The disciplinary trial is a type of trial that oversees a correct fulfilment of a professional code by professionals like doctors, lawyers, tax consultants and accountants. An organisation's or a professional group's Council of Discipline (RvT) handles possible complaints against these professionals. André den Exter, Associate Professor of Health Law at Erasmus School of Law and the chair of the disciplinary board of the Instituut voor Internal Auditors (IIA), discusses the purpose of disciplinary law and the measures an RvT has in an interview with Audit Magazine.
The RvT of the IIA is an example of a disciplinary law body and handles complaints against the members of the IIA, explains Den Exter: "The council of discipline handles complaints against the members of IIA Netherlands. It is a disciplinary law that aims to enforce the professional standards that apply to members. The purpose of the RvT is to give a verdict about a submitted complaint. The verdict by the RvT can be appealed at the Council of Appeal."

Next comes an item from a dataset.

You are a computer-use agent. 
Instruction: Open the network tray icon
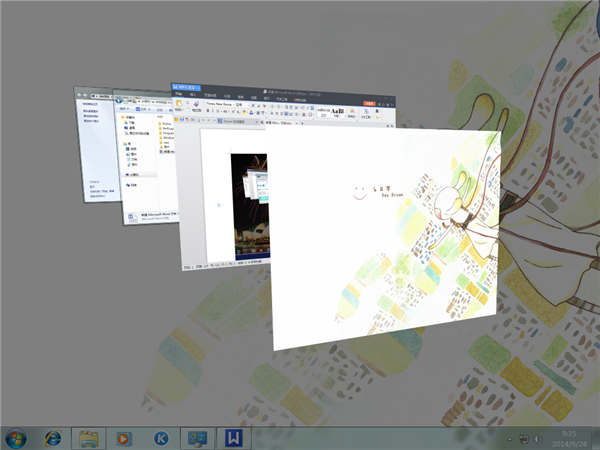coord(523,438)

Disciplinary Law often offers punitive measures to the RvT, explains Den Exter: "possible expropriation of the membership of the association or a fine are the heaviest measures. Implicitly, a reprimand and a warning are the most important measures. This includes a motivated judgement of fellow professionals that specifies that one has not acted professionally or adequately."
Change of behaviour
A verdict of the RvT can have a significant influence on a defendant. Still, Den Exter insists that punishment is not the goal of disciplinary law: "the goal of the RvT is not to sanction people, but to achieve a behavioural change following the professional code. Those involved must understand why the conduct is (in)correct according to fellows. To achieve this broader, publishing a verdict is a possible option. This is where the RvT could be of added value to the professional group."